作業依頼 1:
パワハラ裁判例の文章の「しかしこれは」で始まる段落から、原告が会社と上司に対して求めた内容をすべて書き出して。
作業依頼 2:
パワハラ裁判例の文章を、最後の文の後から引き取って続きを書いて。

厚生労働省が運営するサイト「明るい職場応援団」には、過去のパワハラでの裁判例が掲載されている。実際に裁判が行われ、被害者が損害賠償を得た裁判例を挙げてみよう。

平成26年4月11日に大阪地裁が判決を下した「大裕事件」。上司のパワーハラスメントが原因で休職したものとして、原告が「地位の確認」と「損害賠償」を請求した。機械製造販売業の企業に勤務していた原告は、会社から休職期間の満了により自然退職となった旨の通知を受ける。

しかしこれは、上司からパワハラを受けたことを原因とする「適応障害」により休職していたものであると原告が主張。会社に対し雇用契約上の権利を有する地位にあることの確認、就労不能にあった期間の賃金の支払いを求めた。上司に対しては、不法行為に基づく損害賠償を求め、会社には使用者責任に基づく損害賠償を請求。

この裁判の判決では、上司によるパワハラが行われていた事実が一部認められ、パワハラと適応障害との因果関係も肯定された。その上で、原告の地位確認を認容し、全額の賃金請求を命じた。さらに、原告の請求額の一部について支払いを命じることとなった。

情報:
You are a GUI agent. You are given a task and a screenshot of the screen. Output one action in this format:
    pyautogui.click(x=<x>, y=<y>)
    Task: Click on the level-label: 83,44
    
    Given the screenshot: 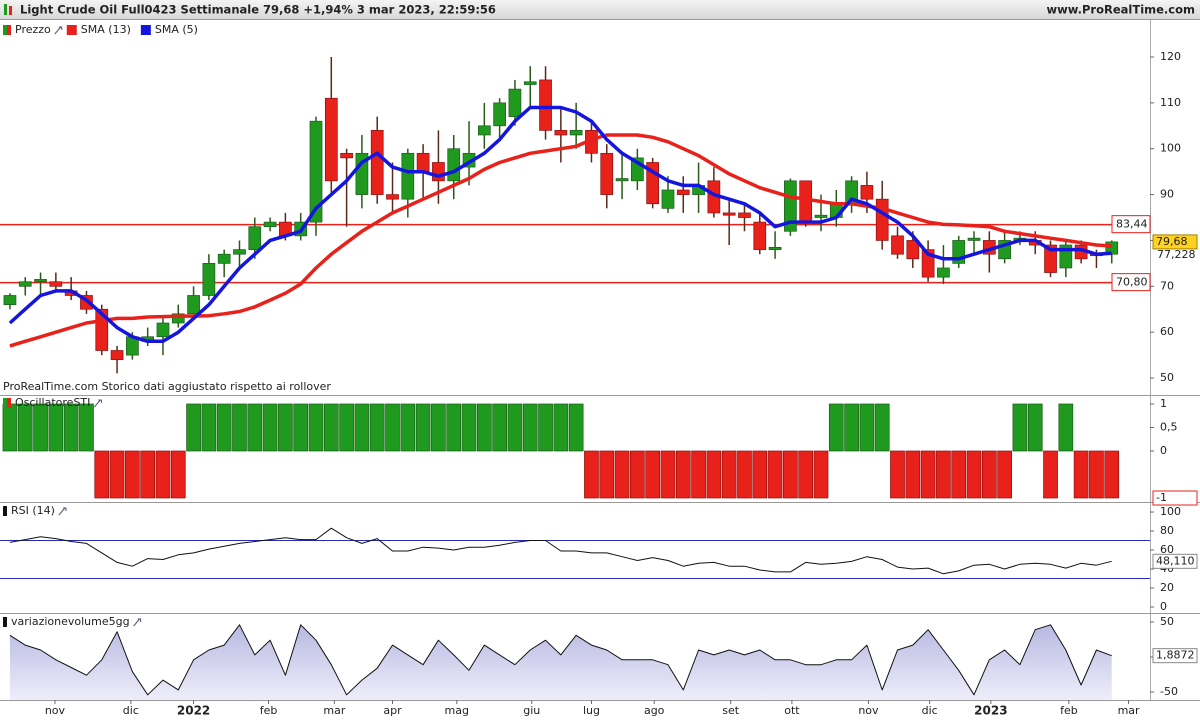 What is the action you would take?
    pyautogui.click(x=1132, y=224)
    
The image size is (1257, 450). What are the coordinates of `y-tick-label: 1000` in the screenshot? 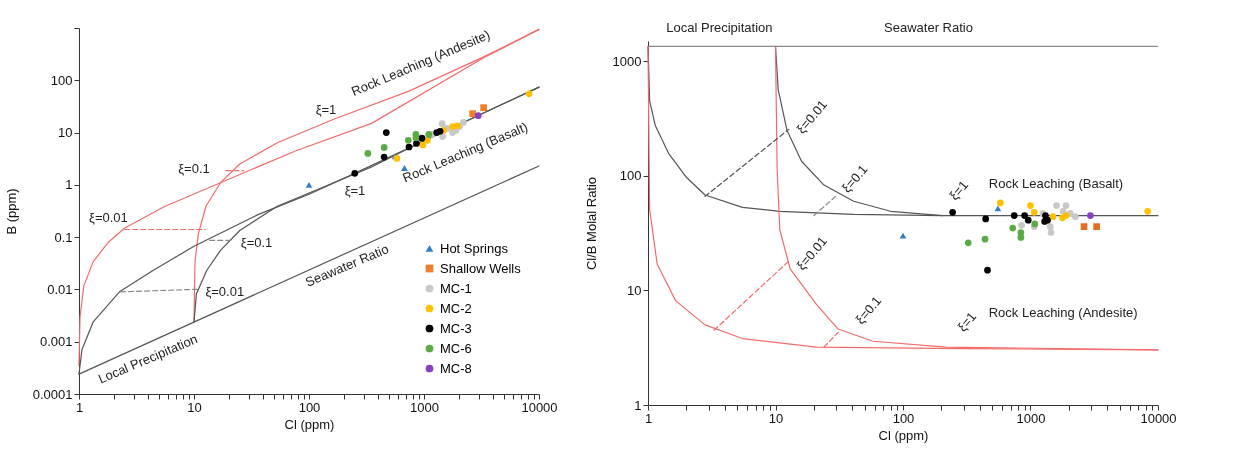 It's located at (627, 61).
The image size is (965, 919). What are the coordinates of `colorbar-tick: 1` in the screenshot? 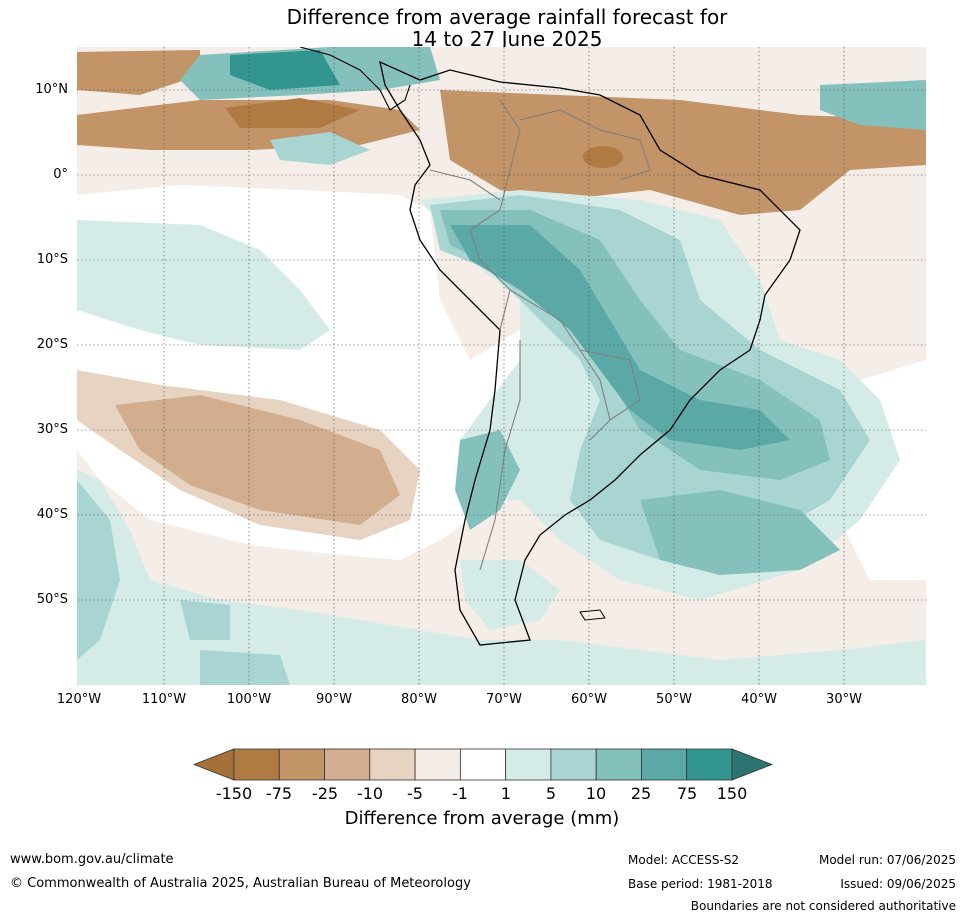 It's located at (506, 794).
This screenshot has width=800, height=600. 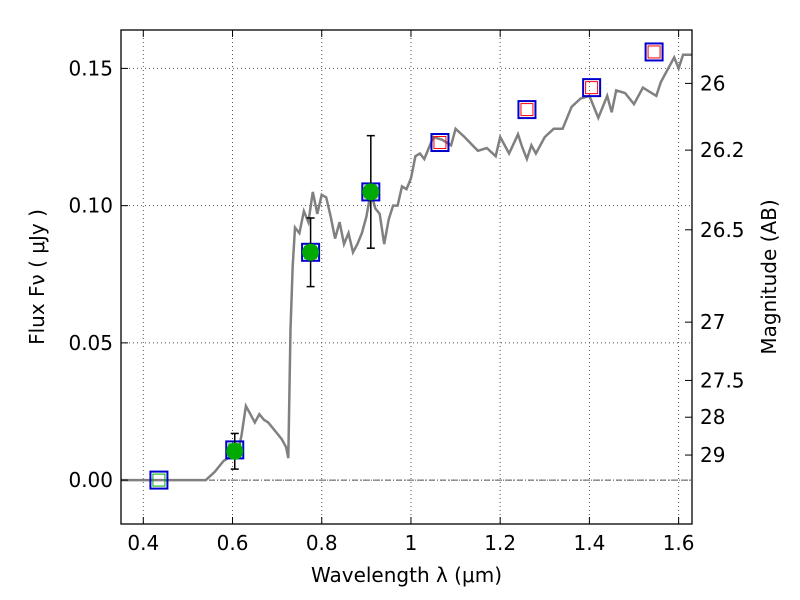 What do you see at coordinates (722, 150) in the screenshot?
I see `y2-tick-label: 26.2` at bounding box center [722, 150].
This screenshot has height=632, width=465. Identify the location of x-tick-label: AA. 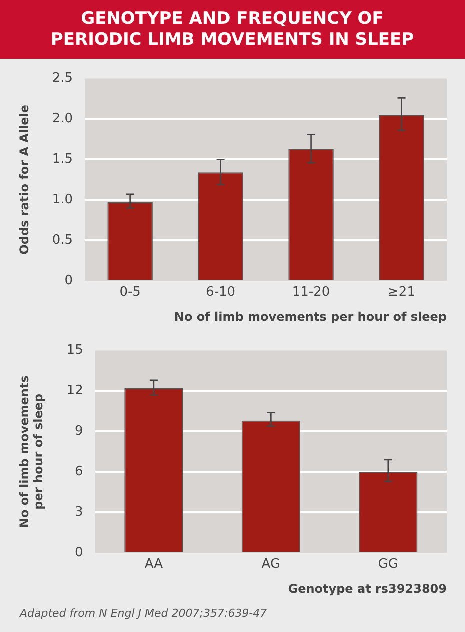
(154, 564).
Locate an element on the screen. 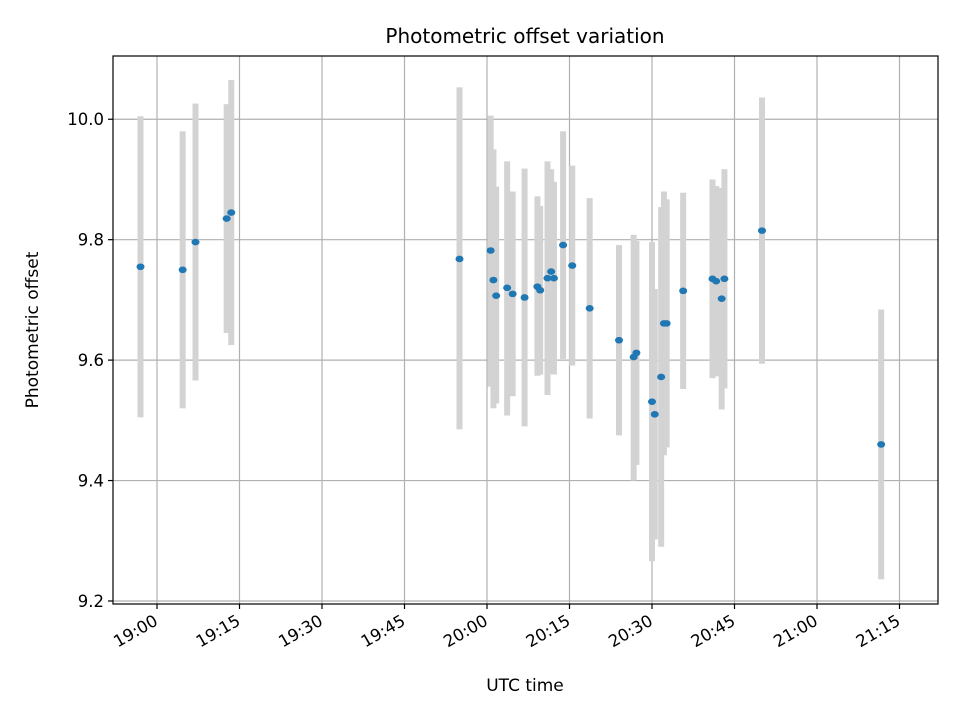  x-tick-label: 20:30 is located at coordinates (630, 631).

最終回答 1:
- 雇用契約上の権利を有する地位にあることの確認（会社に対して）
- 就労不能にあった期間の賃金の支払い（会社に対して）
- 不法行為に基づく損害賠償（上司に対して）
- 使用者責任に基づく損害賠償（会社に対して）

最終回答 2:
このケースでは、パワハラによって原告が適応障害を発症し、休職した事実が認められた。上司は暴言を吐き、精神的な攻撃を繰り返し、原告を適応障害へと追い込んだことが認められた格好だ。業務遂行上必要な、事実の指摘にとどまらず、「原告の能力が低い」など人格を否定するような内容だったという。

精神的な攻撃により、原告に与えた心理的負荷は極めて大きい。原告には、元々精神障害の既往歴はなく、パワハラと適応障害には因果関係があるとの医師からの意見書が提出された。このような外的な証拠も、この判決の判断基準になった可能性がある。

パワハラ上司との付き合い方と対処法

長く社会人生活を送っていると、異動などによりパワハラ上司の下につくことは十分に考えられる。そんな相手とは「極力関わらない」のが一番だが、仕事である以上そうもいかないケースがほとんどだろう。

では、パワハラ上司に遭遇した時はどのように対処すべきなのだろうか。すぐに相手の言動を変えることは容易ではない。そのため、自分自身の心のコントロールや、やり過ごし方に焦点を当てよう。

どんな風に接すればいい?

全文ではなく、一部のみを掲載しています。